Holmes Beach year in review

Holmes Beach swearing in judy
Mayor Judy Titsworth, right, is sworn in as the fifth female mayor of Holmes Beach. - Kristin Swain | Sun

HOLMES BEACH – The year 2018 was filled with court cases, city renovations and a highly-contested election for city commissioner and mayoral seats. Here are some of the highlights from this past year.
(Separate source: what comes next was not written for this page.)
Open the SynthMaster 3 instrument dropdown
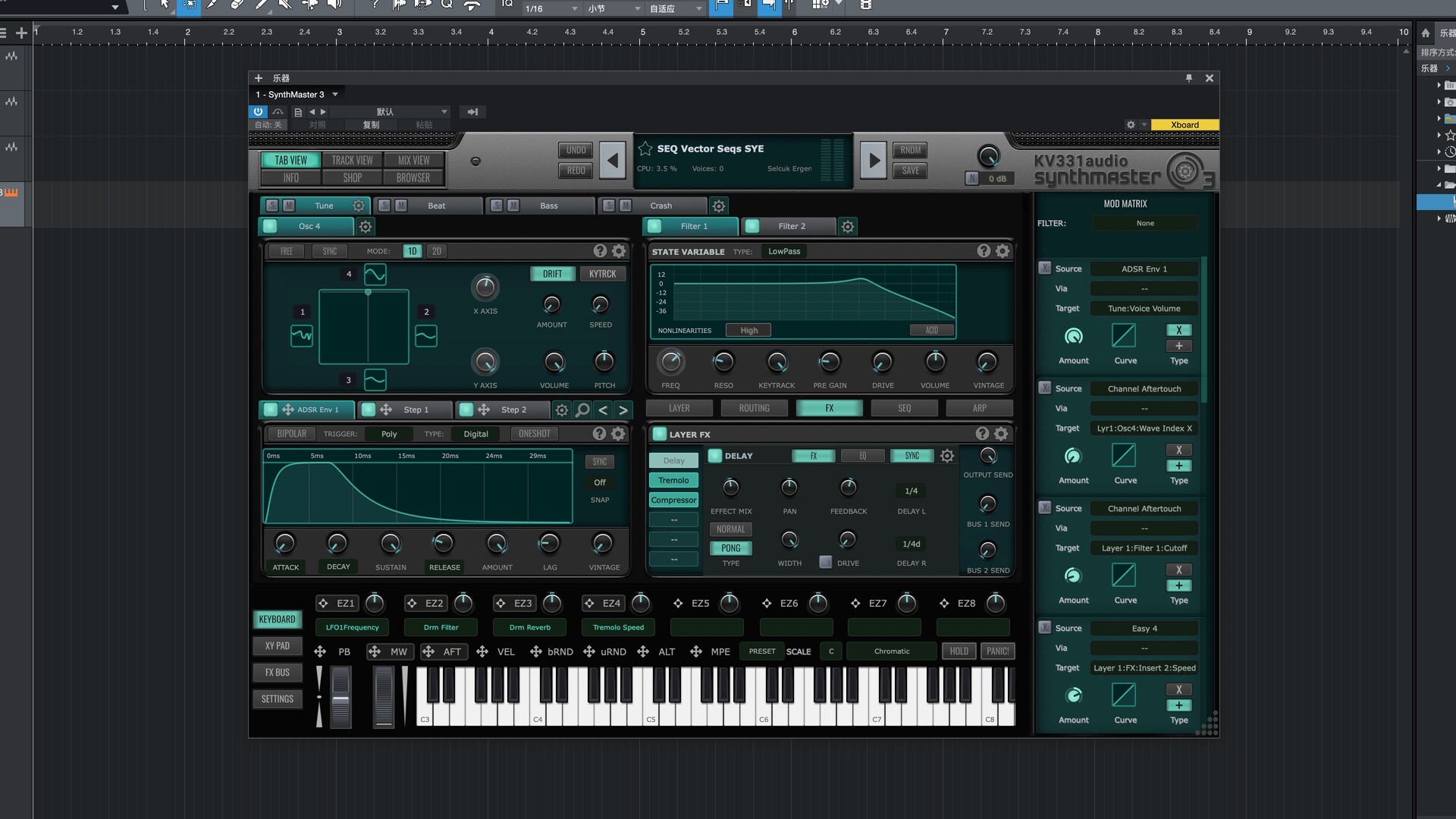This screenshot has width=1456, height=819. click(334, 95)
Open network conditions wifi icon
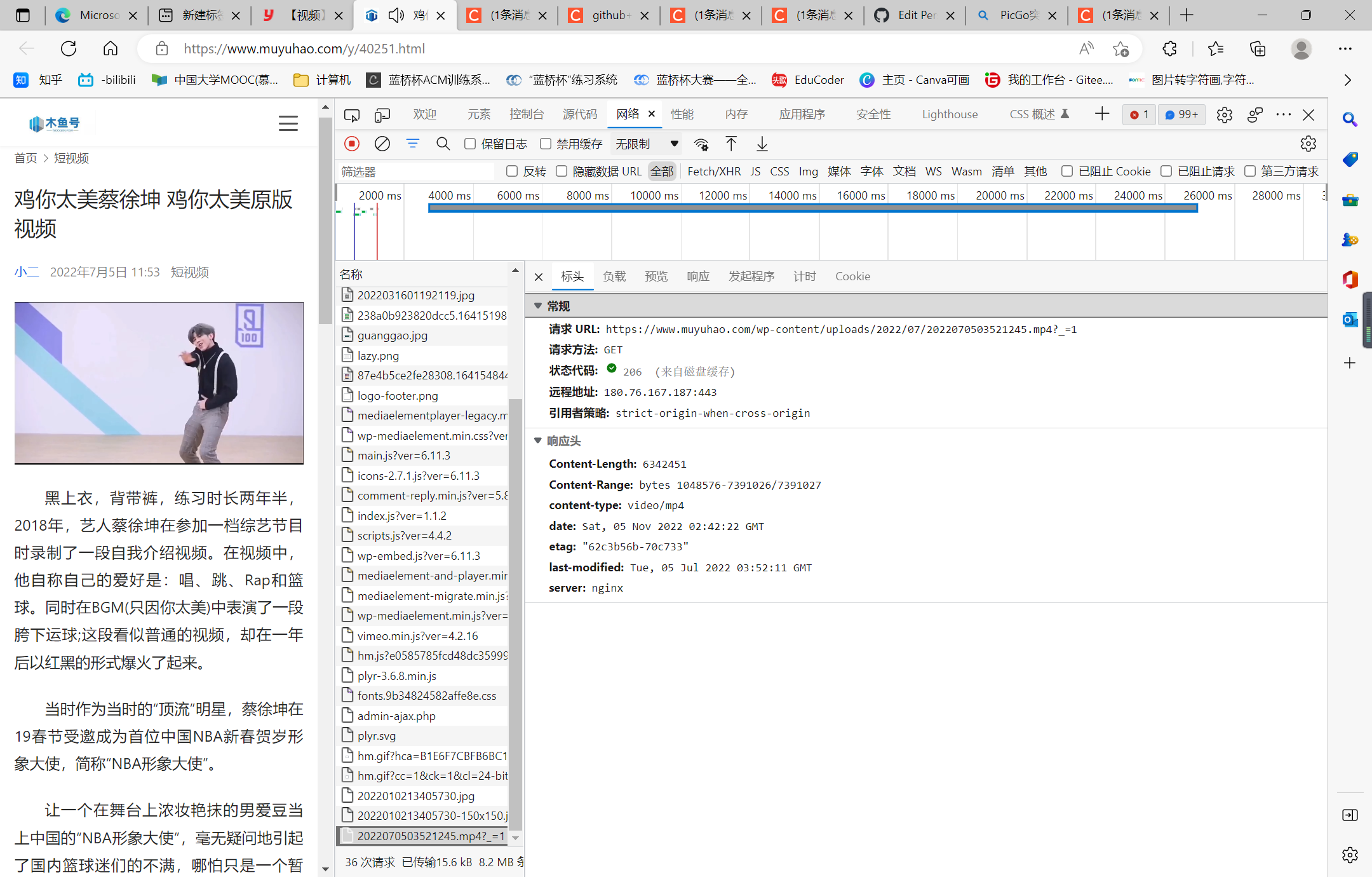The image size is (1372, 877). coord(701,144)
  • The treehouse case, concerning a two-story treehouse built in an Australian pine with additional supports on the erosion control line in front of the Angelinos Sea Lodge, began the year with a refusal by the United States Supreme Court to hear the case. Though city leaders pushed to have the unpermitted structure removed, the treehouse ends the year still aloft in its perch overlooking the Gulf of Mexico. Owners Lynn Tran and Richard Hazen filed court documents in mid-December seeking a temporary injunction to prevent demolition of the treehouse. The case goes back to court in early January 2019.

Spring Lake

  • Pollution at Spring Lake in Holmes Beach has remained an issue not only for the residents surrounding the man-made lake but also for city leaders seeking ways to clean up the lake and prevent future pollution. Currently, the previously brackish lake is acidic and cannot support marine life. City Engineer Lynn Burnett is presenting commissioners with a survey determining the amount of solid pollutants in the water and options for removal to return the lake to a healthy saltwater or freshwater state.
Spring Lake
Brown water and silt fill the once-clear basin of Spring Lake in Holmes Beach. – Kristin Swain | Sun

Skate park

  • The city’s skate park has been closed for renovations throughout 2018. At the beginning of the year, city officials were considering rehabilitation of the current park. By the first of December, commissioners voted unanimously to move the skate park to run along Marina Drive with an enlarged concrete park design, costing a budgeted $150,000. If an additional $100,000 can be raised in the next eight months, a skate bowl will be added to the park.

Dog park

  • One of the most controversial conversations of the year concerned how to improve the city’s dog park. After nearly a year of deliberation between city leaders, dog park users and the city’s parks and beautification committee, a design was created that allows the small dog park to remain where it is and relocates the large dog park to a section of the baseball diamond, which will be repurposed as a part of larger plans to remodel the city field complex. Construction is set to begin in early 2019.

City Field

  • Plans to renovate city field underwent several renovations themselves. Now with a set rough layout for the park complex, renovations are expected to begin early in the new year. The tot lot is being relocated to the opposite side of the park, from near Marina Drive to adjacent to the existing park pavilion. The baseball diamond will be remodeled as part of the dog park renovations and pick up games can be played in the larger multi-use field. With the skate park being relocated, the staging area will be moved to the old skate park location near public works. The only hitch in Burnett’s plans for the park is the newly planted city Christmas tree, located in an area she’d planned as a grand entrance to the multi-use field. Mayor Judy Titsworth vowed to work around the tree to prevent moving and potentially killing the 10-year-old blue cypress.
Holmes Beach city field update map
After months of debate, Holmes Beach commissioners have agreed to a revised layout for the city field complex, as shown in this rendering by City Engineer Lynn Burnett. – Lynn Burnett | Submitted

Bert Harris

  • Holmes Beach received its first Bert Harris case win in court as the court upheld the city’s occupancy restrictions of six people or two per bedroom, whichever is greater, in short-term rental properties. More cases are set to be heard by Manatee County Circuit Court judges in 2019.

City manager

  • Over the summer, commissioners voted not to put a charter amendment on the ballot in 2019 to allow Holmes Beach voters to decide if they want a city manager or not. Instead, commissioners agreed to leave it up to the newly elected charter review committee to place on the ballot. If charter review members decide to not address the issue, commissioners agreed to reconsider before the deadline to submit charter amendments for the November ballot.

City election

  • The 2018 election brought several newcomers to the table, including Joshua Linney who challenged Judy Titsworth for the mayoral seat, and Kim Rash, who, along with Don Purvis, went head-to-head with incumbent Commissioner Pat Morton to claim one of two available seats on the city commission. Rash was elected with the highest number of votes, Morton was re-elected to another two-year term and Titsworth won a term as mayor in a landslide against Linney.